*Given instruction*.
Copy out every line of the records below word for word, with nothing added or left out.

*Data section*.
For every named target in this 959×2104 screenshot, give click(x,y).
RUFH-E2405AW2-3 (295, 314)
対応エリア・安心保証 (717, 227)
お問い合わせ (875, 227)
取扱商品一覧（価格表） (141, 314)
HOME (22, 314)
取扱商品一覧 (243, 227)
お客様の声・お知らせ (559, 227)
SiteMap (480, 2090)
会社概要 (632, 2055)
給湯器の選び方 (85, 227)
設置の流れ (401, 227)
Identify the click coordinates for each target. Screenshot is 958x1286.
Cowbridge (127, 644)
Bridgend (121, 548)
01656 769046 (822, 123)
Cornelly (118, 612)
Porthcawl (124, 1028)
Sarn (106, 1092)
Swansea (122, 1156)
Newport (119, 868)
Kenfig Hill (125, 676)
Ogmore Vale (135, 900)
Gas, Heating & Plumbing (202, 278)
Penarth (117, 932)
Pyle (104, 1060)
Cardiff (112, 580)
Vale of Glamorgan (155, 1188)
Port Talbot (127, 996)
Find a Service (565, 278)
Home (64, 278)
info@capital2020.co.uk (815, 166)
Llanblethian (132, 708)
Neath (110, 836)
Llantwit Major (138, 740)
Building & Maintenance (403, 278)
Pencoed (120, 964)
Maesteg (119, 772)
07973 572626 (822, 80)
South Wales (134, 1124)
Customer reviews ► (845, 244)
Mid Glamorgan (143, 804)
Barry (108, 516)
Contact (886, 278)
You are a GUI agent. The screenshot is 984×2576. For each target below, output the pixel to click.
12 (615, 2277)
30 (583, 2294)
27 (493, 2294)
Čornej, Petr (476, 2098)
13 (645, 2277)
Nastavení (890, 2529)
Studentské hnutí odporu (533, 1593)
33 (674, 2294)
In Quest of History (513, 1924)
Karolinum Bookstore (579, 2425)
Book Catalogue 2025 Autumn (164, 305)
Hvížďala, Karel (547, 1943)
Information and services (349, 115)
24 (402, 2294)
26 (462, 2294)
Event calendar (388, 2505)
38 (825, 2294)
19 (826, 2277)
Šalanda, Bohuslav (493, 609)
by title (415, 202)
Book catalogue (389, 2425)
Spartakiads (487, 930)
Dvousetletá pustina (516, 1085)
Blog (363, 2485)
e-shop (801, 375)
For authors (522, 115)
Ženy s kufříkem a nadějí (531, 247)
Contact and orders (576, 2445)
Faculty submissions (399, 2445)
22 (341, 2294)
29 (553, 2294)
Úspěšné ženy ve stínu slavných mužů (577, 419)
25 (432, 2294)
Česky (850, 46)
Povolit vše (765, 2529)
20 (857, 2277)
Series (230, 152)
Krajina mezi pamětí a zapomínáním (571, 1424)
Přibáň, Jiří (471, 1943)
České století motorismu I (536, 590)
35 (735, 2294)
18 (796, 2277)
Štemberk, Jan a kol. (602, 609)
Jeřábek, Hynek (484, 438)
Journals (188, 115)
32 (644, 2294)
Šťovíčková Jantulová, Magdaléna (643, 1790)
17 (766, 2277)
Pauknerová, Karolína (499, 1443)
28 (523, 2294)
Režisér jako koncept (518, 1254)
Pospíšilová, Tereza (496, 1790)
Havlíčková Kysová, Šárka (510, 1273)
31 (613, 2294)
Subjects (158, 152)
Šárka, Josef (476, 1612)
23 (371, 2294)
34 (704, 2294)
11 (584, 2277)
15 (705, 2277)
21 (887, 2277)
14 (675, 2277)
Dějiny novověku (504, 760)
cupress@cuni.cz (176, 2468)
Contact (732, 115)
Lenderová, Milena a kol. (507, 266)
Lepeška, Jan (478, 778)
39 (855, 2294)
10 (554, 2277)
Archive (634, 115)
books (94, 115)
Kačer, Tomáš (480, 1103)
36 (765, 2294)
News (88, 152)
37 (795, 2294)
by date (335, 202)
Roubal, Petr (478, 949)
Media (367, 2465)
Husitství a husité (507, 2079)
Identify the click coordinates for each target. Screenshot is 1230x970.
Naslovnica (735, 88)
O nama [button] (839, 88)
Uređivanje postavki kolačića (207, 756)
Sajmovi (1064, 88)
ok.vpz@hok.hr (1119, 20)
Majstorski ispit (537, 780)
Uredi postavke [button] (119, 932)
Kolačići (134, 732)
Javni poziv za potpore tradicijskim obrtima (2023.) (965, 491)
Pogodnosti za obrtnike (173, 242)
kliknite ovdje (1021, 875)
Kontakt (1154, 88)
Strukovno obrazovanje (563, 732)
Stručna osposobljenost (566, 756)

*Correct answer*.
For every named target in this 959×2104 screenshot, give click(x,y).
RUFH-E2405AW2-3 (295, 314)
対応エリア・安心保証 (717, 227)
お問い合わせ (875, 227)
取扱商品一覧（価格表） (141, 314)
HOME (22, 314)
取扱商品一覧 (243, 227)
お客様の声・お知らせ (559, 227)
SiteMap (480, 2090)
会社概要 (632, 2055)
給湯器の選び方 (85, 227)
設置の流れ (401, 227)
Identify the click coordinates for each target. Screenshot is 958x1286.
Cowbridge (127, 644)
Bridgend (121, 548)
01656 769046 (822, 123)
Cornelly (118, 612)
Porthcawl (124, 1028)
Sarn (106, 1092)
Swansea (122, 1156)
Newport (119, 868)
Kenfig Hill (125, 676)
Ogmore Vale (135, 900)
Gas, Heating & Plumbing (202, 278)
Penarth (117, 932)
Pyle (104, 1060)
Cardiff (112, 580)
Vale of Glamorgan (155, 1188)
Port Talbot (127, 996)
Find a Service (565, 278)
Home (64, 278)
info@capital2020.co.uk (815, 166)
Llanblethian (132, 708)
Neath (110, 836)
Llantwit Major (138, 740)
Building & Maintenance (403, 278)
Pencoed (120, 964)
Maesteg (119, 772)
07973 572626 (822, 80)
South Wales (134, 1124)
Customer reviews ► (845, 244)
Mid Glamorgan (143, 804)
Barry (108, 516)
Contact (886, 278)
You are a GUI agent. The screenshot is 984×2576. For each target below, output the pixel to click.
12 (615, 2277)
30 (583, 2294)
27 (493, 2294)
Čornej, Petr (476, 2098)
13 (645, 2277)
Nastavení (890, 2529)
Studentské hnutí odporu (533, 1593)
33 (674, 2294)
In Quest of History (513, 1924)
Karolinum Bookstore (579, 2425)
Book Catalogue 2025 Autumn (164, 305)
Hvížďala, Karel (547, 1943)
Information and services (349, 115)
24 (402, 2294)
26 (462, 2294)
Event calendar (388, 2505)
38 (825, 2294)
19 (826, 2277)
Šalanda, Bohuslav (493, 609)
by title (415, 202)
Book catalogue (389, 2425)
Spartakiads (487, 930)
Dvousetletá pustina (516, 1085)
Blog (363, 2485)
e-shop (801, 375)
For authors (522, 115)
Ženy s kufříkem a nadějí (531, 247)
Contact and orders (576, 2445)
Faculty submissions (399, 2445)
22 (341, 2294)
29 (553, 2294)
Úspěšné ženy ve stínu slavných mužů (577, 419)
25 (432, 2294)
Česky (850, 46)
Povolit vše (765, 2529)
20 (857, 2277)
Series (230, 152)
Krajina mezi pamětí a zapomínáním (571, 1424)
Přibáň, Jiří (471, 1943)
České století motorismu I (536, 590)
35 (735, 2294)
18 (796, 2277)
Štemberk, Jan a kol. (602, 609)
Jeřábek, Hynek (484, 438)
Journals (188, 115)
32 (644, 2294)
Šťovíčková Jantulová, Magdaléna (643, 1790)
17 (766, 2277)
Pauknerová, Karolína (499, 1443)
28 (523, 2294)
Režisér jako koncept (518, 1254)
Pospíšilová, Tereza (496, 1790)
Havlíčková Kysová, Šárka (510, 1273)
31 (613, 2294)
Subjects (158, 152)
Šárka, Josef (476, 1612)
23 (371, 2294)
34 (704, 2294)
11 (584, 2277)
15 (705, 2277)
21 (887, 2277)
14 (675, 2277)
Dějiny novověku (504, 760)
cupress@cuni.cz (176, 2468)
Contact (732, 115)
Lenderová, Milena a kol. (507, 266)
Lepeška, Jan (478, 778)
39 (855, 2294)
10 (554, 2277)
Archive (634, 115)
books (94, 115)
Kačer, Tomáš (480, 1103)
36 (765, 2294)
News (88, 152)
37 (795, 2294)
by date (335, 202)
Roubal, Petr (478, 949)
Media (367, 2465)
Husitství a husité (507, 2079)
Identify the click coordinates for each target. Screenshot is 1230x970.
Naslovnica (735, 88)
O nama [button] (839, 88)
Uređivanje postavki kolačića (207, 756)
Sajmovi (1064, 88)
ok.vpz@hok.hr (1119, 20)
Majstorski ispit (537, 780)
Uredi postavke [button] (119, 932)
Kolačići (134, 732)
Javni poziv za potpore tradicijskim obrtima (2023.) (965, 491)
Pogodnosti za obrtnike (173, 242)
kliknite ovdje (1021, 875)
Kontakt (1154, 88)
Strukovno obrazovanje (563, 732)
Stručna osposobljenost (566, 756)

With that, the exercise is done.